Darunter befindet sich etwa der „Codex purpureus Rossenensis“ – wie die Bezeichnung schon erahnen lässt, erscheinen die Lettern in Purpur – als das Buch im 6. Jahrhundert in Syrien hergestellt wurde, war das ein extrem seltener Rohstoff. Noch älter ist der ebenfalls ausgestellte „Codex Sinaiticus“. Bei einer seiner Forschungsreisen entdeckte der deutsche Theologe Konstantin von Tischendorf das Werk in einem der weltweit ältesten christlichen Klöster auf der Halbinsel Sinai. Laut seiner Schilderung rettete der die Blätter, die schon im vierten Jahrhundert entstanden sind, im Jahr 1884 aus einem Papierkorb – die Mönche waren sich der Bedeutung anscheinend nicht bewusst.

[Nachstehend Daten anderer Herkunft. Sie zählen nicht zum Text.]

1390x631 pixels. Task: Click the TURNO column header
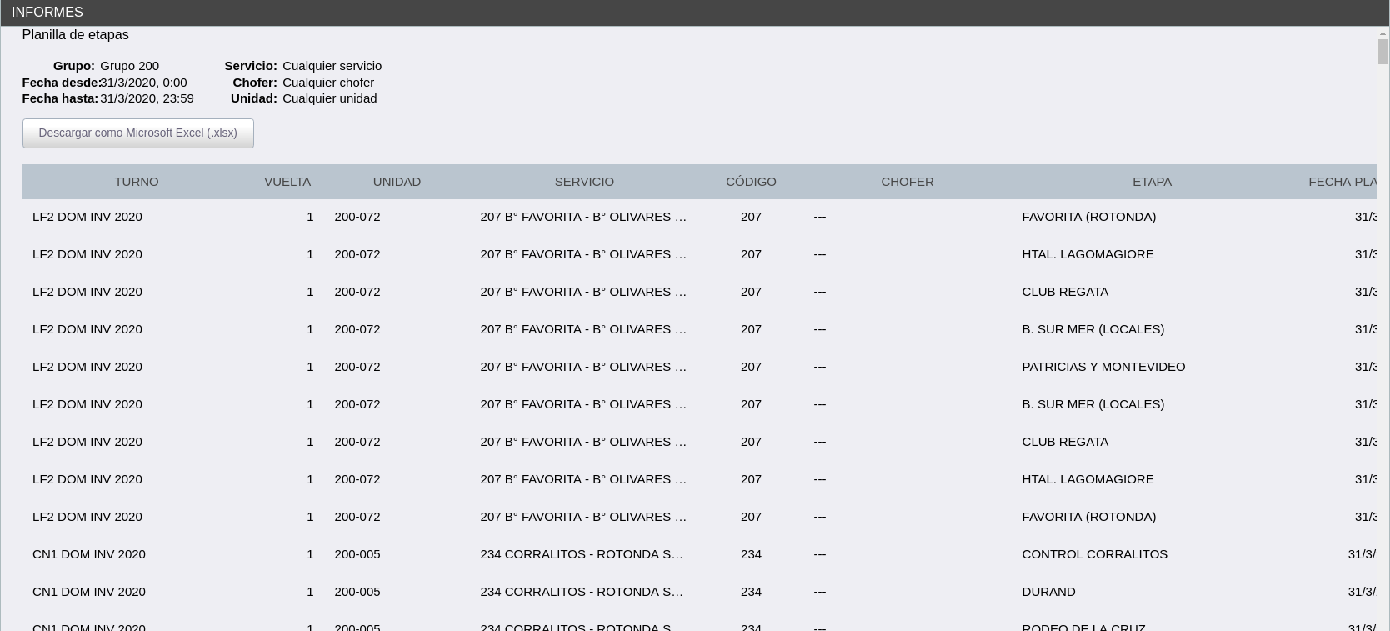pos(136,182)
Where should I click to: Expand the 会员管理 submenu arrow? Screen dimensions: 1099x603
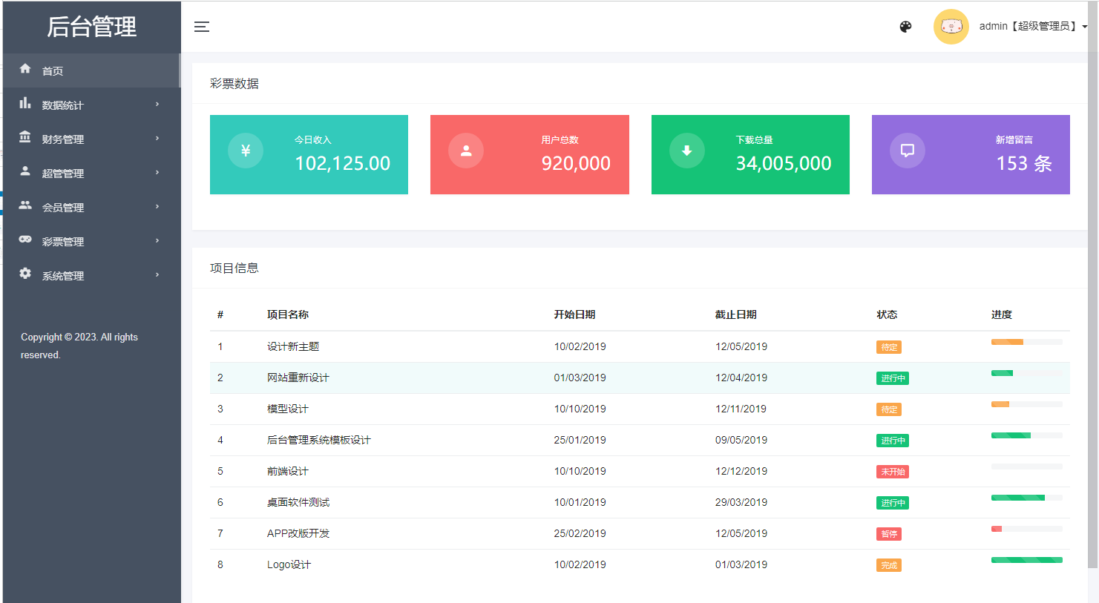tap(157, 207)
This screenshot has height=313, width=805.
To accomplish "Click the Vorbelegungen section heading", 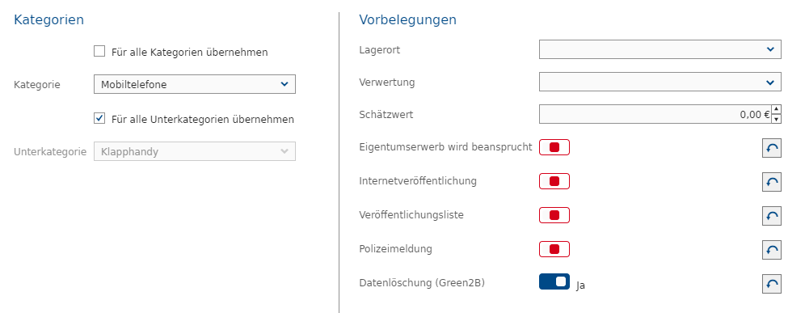I will (407, 20).
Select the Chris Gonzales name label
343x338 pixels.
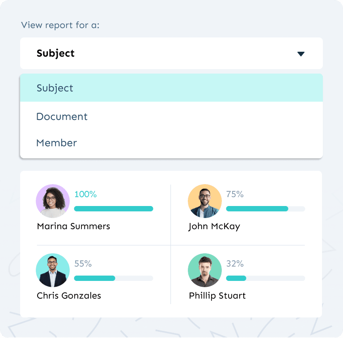pos(69,296)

Besonders Kurios sind winzige Bibeln, die aus Straflagern der Sowjetunion stammen: Sie bestehen aus hitzebeständigem Kunststoff – Gefangene, die in Gefahr waren, mit dem verbotenen Buch erwischt zu werden, warfen es in den Kochtopf mit heißer Suppe, um nicht erwischt zu werden. Das Buch konnte dann später gereinigt und weiterverwendet werden. Noch kleiner ist eine Bibel aus dem 19. Jahrhundert, deren Schrift selbst mit der Lupe, die zur Einfassung des Buchs gehört, kaum zu erkennen ist.

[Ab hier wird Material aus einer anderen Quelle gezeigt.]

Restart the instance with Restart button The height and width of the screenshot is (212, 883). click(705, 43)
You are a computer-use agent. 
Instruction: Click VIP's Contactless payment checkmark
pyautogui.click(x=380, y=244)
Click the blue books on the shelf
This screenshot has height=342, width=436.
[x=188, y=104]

„Ich habe selbst große Freude daran, kurz vor dem Ausscheiden aus dem Amt des Pfarrers noch mal eine so schöne Ausstellung zu präsentieren,“ sagt Werner Zupp. Eine weitere Ausstellung bereitet er derzeit noch vor: Der Zahnarzt Henry Bauer aus der Neuwieder Marktstraße ist leidenschaftlicher Fotograf, und hat die Marktkirche über mehrere Jahrzehnte hinweg regelmäßig abgelichtet. Die künstlerischen Ansichten der langjährigen Wirkungsstätte von Werner Zupp werden im Frühjahr als letzte von ihm organisierte Ausstellung dort zu sehen sein, wo jetzt die Bibeln ausgestellt sind.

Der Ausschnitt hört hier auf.